Picture of the name plate would help as there are some weird motors that are 2 isolated motors in one frame and they may not be the same speed.


----------



## frenchelectrican (Mar 15, 2007)

What voltage you plan to hook it up?

That is possibitly you have double delta connection motor which I have see it once a while.

Once you post the voltage and we will go from there. and if you see dual voltage just let us know few of us have trick up the sleeve with it.


----------



## Wiresmith (Feb 9, 2013)

frenchelectrican said:


> What voltage you plan to hook it up?
> 
> That is possibitly you have double delta connection motor which I have see it once a while.
> 
> Once you post the voltage and we will go from there. and if you see dual voltage just let us know few of us have trick up the sleeve with it.
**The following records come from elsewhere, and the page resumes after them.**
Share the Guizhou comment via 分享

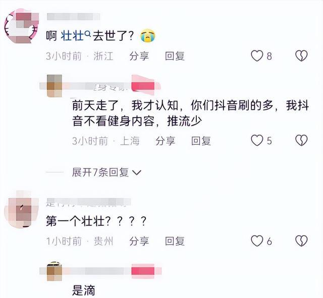(x=139, y=241)
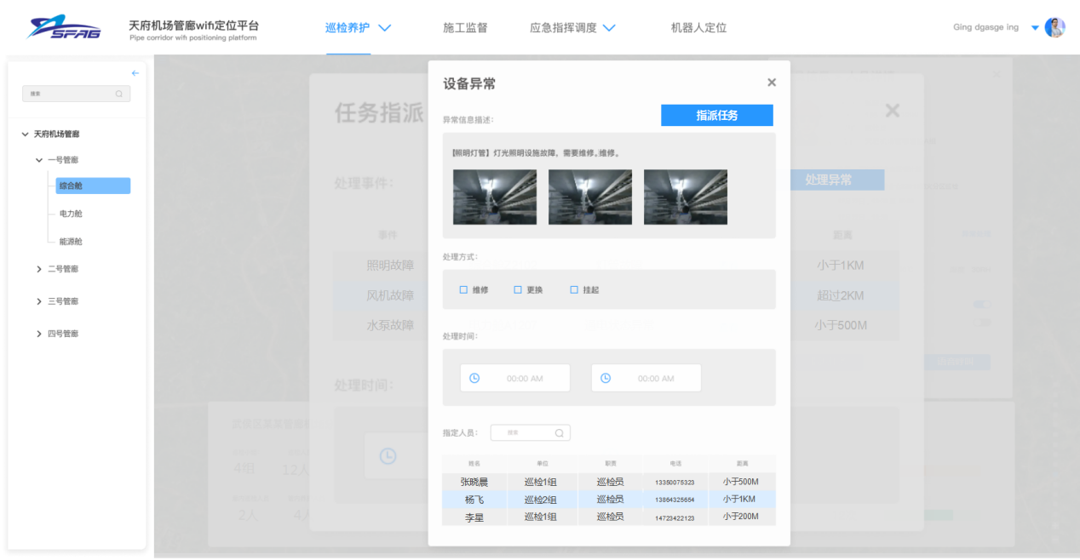Switch to the 施工监督 tab

click(x=465, y=28)
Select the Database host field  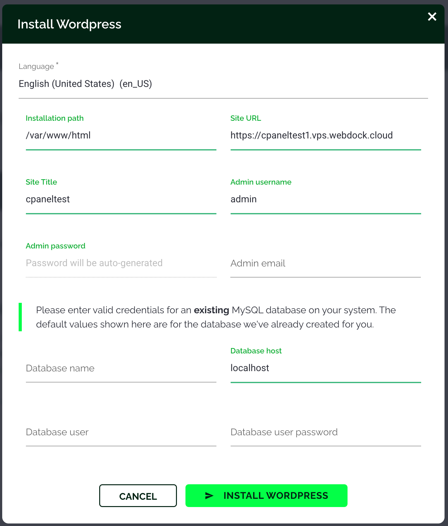point(325,368)
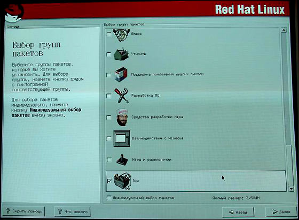Click the Utilities toolbox icon
Image resolution: width=299 pixels, height=220 pixels.
121,54

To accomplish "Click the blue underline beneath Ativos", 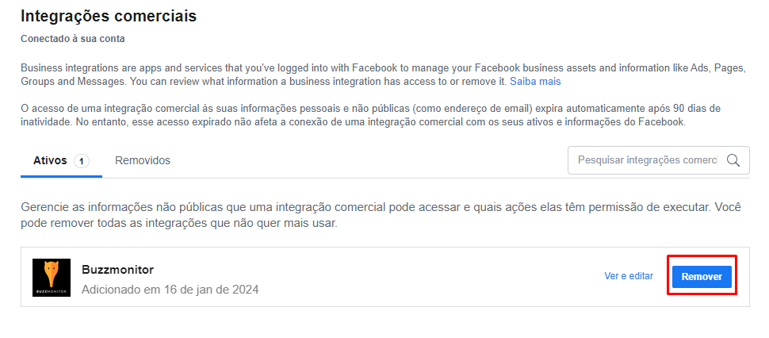I will click(61, 176).
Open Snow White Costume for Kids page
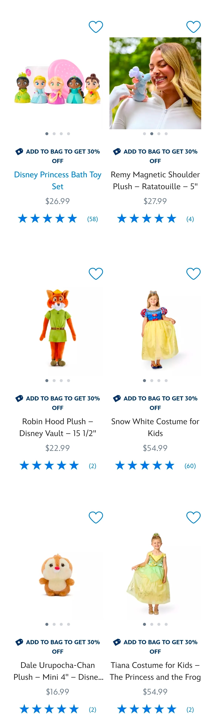The image size is (213, 728). (155, 427)
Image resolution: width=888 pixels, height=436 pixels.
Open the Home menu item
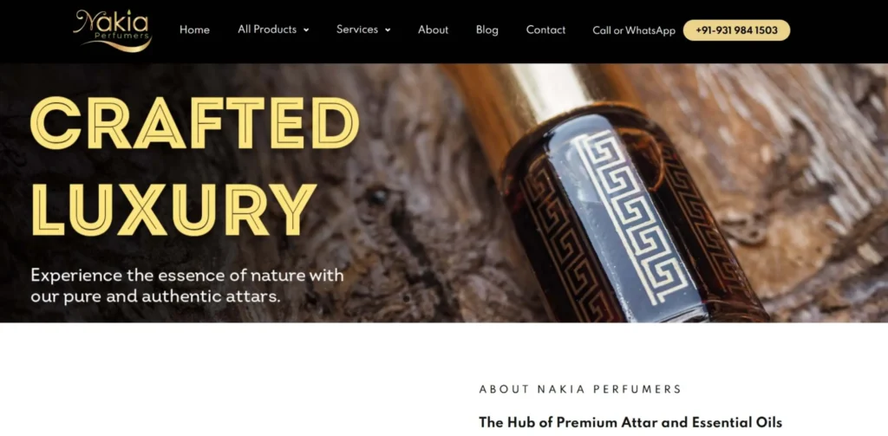194,30
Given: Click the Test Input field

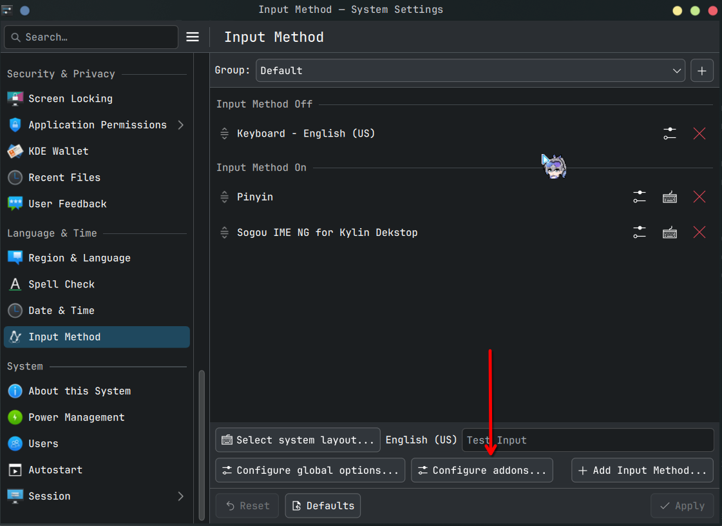Looking at the screenshot, I should point(587,440).
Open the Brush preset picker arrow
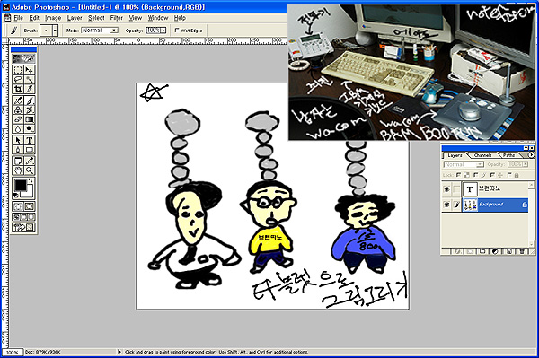539x358 pixels. point(55,31)
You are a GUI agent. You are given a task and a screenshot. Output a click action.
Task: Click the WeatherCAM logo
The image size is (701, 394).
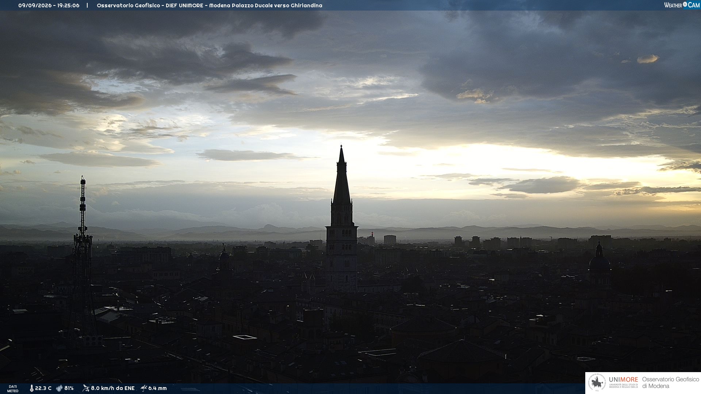click(682, 5)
480, it's a single voltage motor. i will post nameplate in a minute


----------



## Wiresmith (Feb 9, 2013)

gpop said:


> Probably double delta so t1 on one winding wont have conductivity to the other t1. Should still ring out like 2 six lead motors.


it does, so parallel the two sets of windings(double delta)?


----------



## Wiresmith (Feb 9, 2013)

gpop said:


> Picture of the name plate would help as there are some weird motors that are 2 isolated motors in one frame and they may not be the same speed.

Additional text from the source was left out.